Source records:
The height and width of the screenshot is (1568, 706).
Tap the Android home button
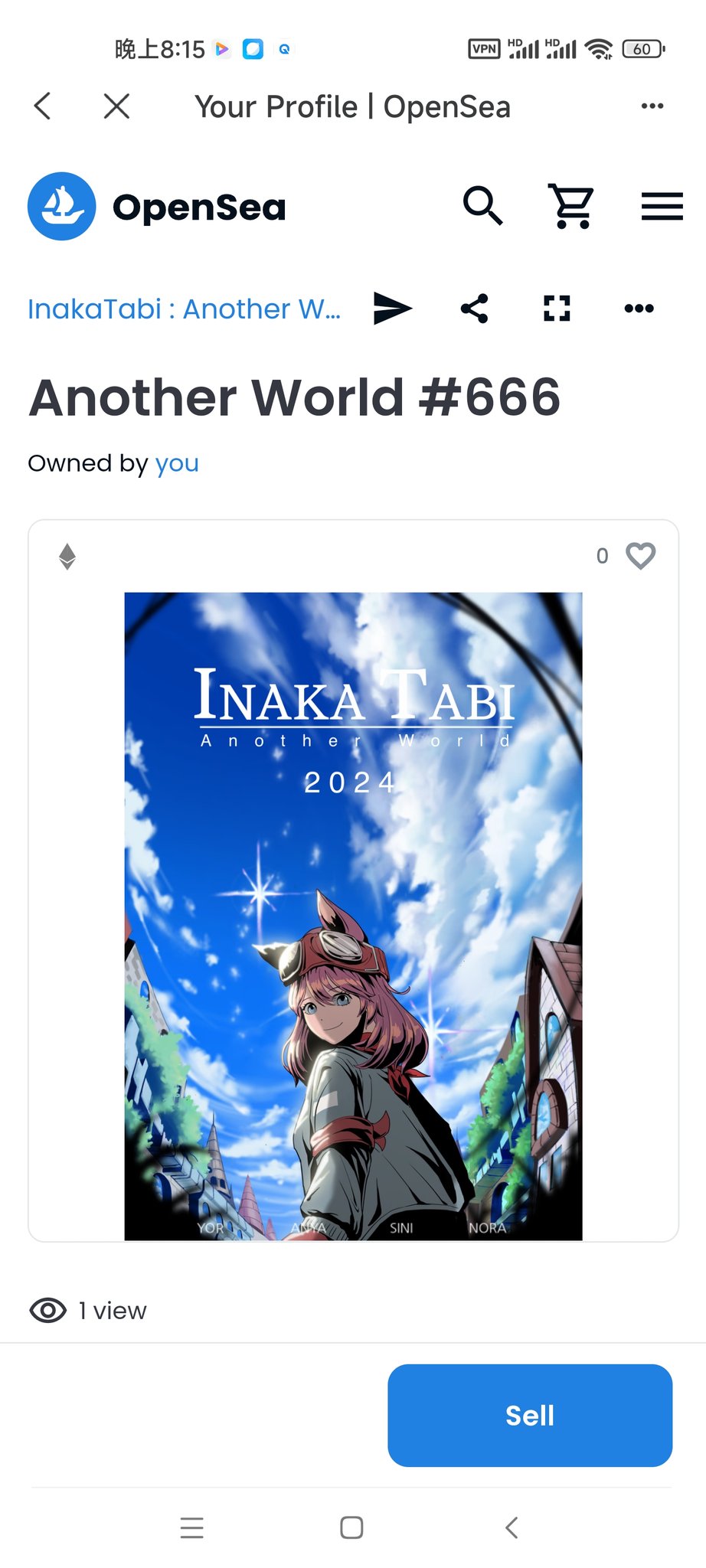pyautogui.click(x=351, y=1527)
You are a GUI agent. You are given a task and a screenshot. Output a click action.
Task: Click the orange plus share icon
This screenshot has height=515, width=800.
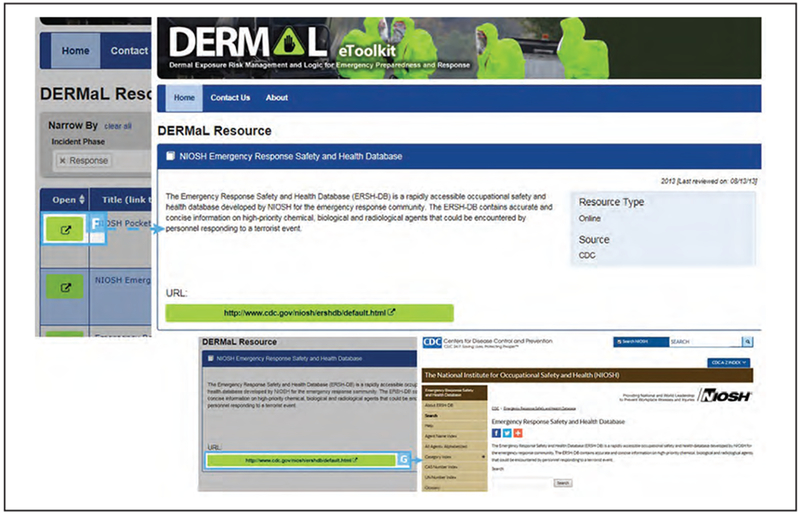pyautogui.click(x=516, y=433)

WORK INSTRUCTION ::
Set down exactly the lines of the entries above from the one holding "Tap the Android home button" through the last one, including both, with the pictures left out.

SOLUTION TO THIS TASK ::
Tap the Android home button
pyautogui.click(x=351, y=1527)
You are a GUI agent. You are given a task and a screenshot. Output a click action.
Task: Click the orange plus share icon
This screenshot has height=515, width=800.
pyautogui.click(x=516, y=433)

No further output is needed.